Alongside the “already” of the Kingdom of God, there is the “not yet.”  There are many ways in which life as experienced by rich and poor alike is anything but an experience of God’s kingdom and ways on earth.  Do you know what I mean? 

 

In other words, the “not yet” of the Kingdom looms large.  Jesus’ message was and is---Repent (turn around, change course) the Kingdom is near, this is the acceptable year of the Lord.

 

So Where Does The Rubber Hit The Road?

 

In our Vision Statement we say,

 

We enjoy wrestling with the challenging social and intellectual issues posed by Christianity.

 

That not really true for me, all the time.  Here’s an example:  There was a meeting in the church this week.

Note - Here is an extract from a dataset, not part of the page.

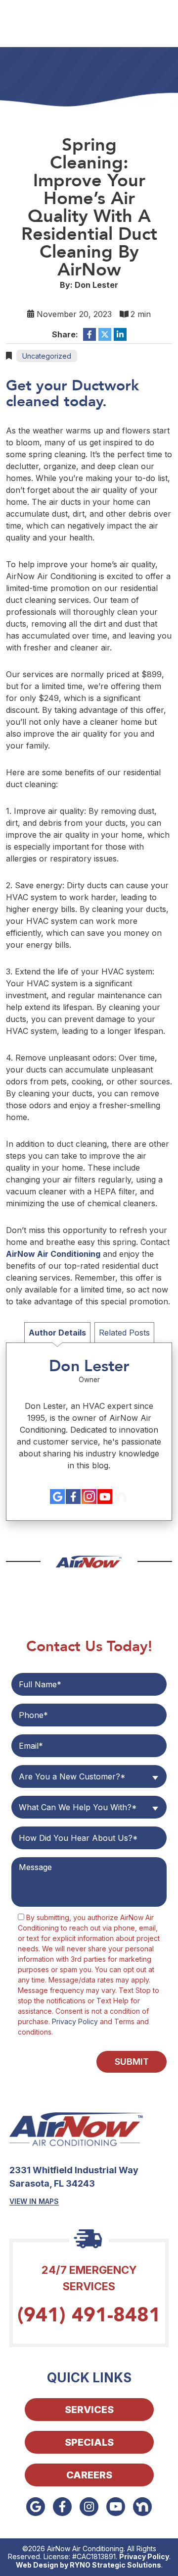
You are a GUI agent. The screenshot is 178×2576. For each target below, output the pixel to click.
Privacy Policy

A City Counsel Person was in attendance as was about fifty citizens including some of our members.  A sign in the choir loft read something like, “Tax Relief Now.  Show Them How Angry We Are.”  

 

Property Tax bills will rise precipitously this year, again.  This is due to the steep increase in the cost of housing on Oahu.  A sharp increase is difficult for everyone to fit into their budget, most difficult  for persons on fixed incomes. 

 

Some people even say they cannot pay dramatically increased property taxes.  I think that this means that they will not be able to pay an increased tax bill without getting a loan, a negative mortgage, or something drastic like that which would reduce the value of their estate.

 

Those speaking to the concerns included at least two CCU folks and the Council Person.  There is a petition asking that City and County to operate in 2006 within the same income and expense parameters as 2005.  (Forgive me if I don’t have that exactly right.) 

 

Before the meeting is over, the 50 or so citizens pledge to go out and collect at least 5,000 more signatures.  Some say, “Let’s get 50,000 signatures.”  Everyone agrees:  something must be done.

 

I had already signed the petition, last Sunday.  It was an act of personal loyalty to Bob.  Now that I’ve started reflecting upon it in the light of concerns of The Biblical Jubilee, however, I’m not sure exactly what would constitute a just outcome in this serious problem which has got the attention of so many of us. 

 

Don’t get me wrong, I love this man.  In support of his well-being, I would throw myself in front of a truck, even if he were driving it.  Or, for any of you, for that matter, I hope. 

 

I don’t’ think it will come to that, but as I’ve been preparing this sermon series on the Jubilee and a biblical approach to economics in community, I couldn’t help but wonder how the Jubilee Vision informs us here and whether or not Jesus’ message “Repent, the kingdom is near” applies.  I think it must.

 

For example.  There must be a way to address the issue not only of funding the City and County budget but of addressing the content of the budget itself so that it truly takes into account the needs of the homeless and most vulnerable in our community.

 

And is it truly conducive to community building to protect the wealth of some of us if it comes at the expense of providing for the basic needs and welfare of others?

 

Is there anything to learn from the eight century B.C.E. prophet Amos who denounced Israel’s neglect of the poor or sixth century Israel’s dreams to mitigate the community destroying effect of the concentration of wealth?

 

I get it why Jesus was run out of town on a rail.  There are not only lots of answers, but there are probably important questions which are not even being asked yet. 

 

I don’t know the answers or even the best questions.  I do believe we are called to work for the common good.  I do believe that values represented by the Jubilee Dream speak directly to the most important of our concerns.

 

CONCLUSION

 

In both Jesus’ day and our own, the Jubilee Dream remains both energizing and unrealized. 

 

For the next two months, we will move through Old and New Testament passages asking, “What about that Year of Your Favor, O God, applies to us?  How can we, as followers of Jesus, be good news to the poor, sight to the blind, and release to the captives?”  (Luke 4:16-21) 

 

All I can say for sure is that the next two months of sermons and study of the Biblical Jubilee and its application to our lives promise to be very interesting.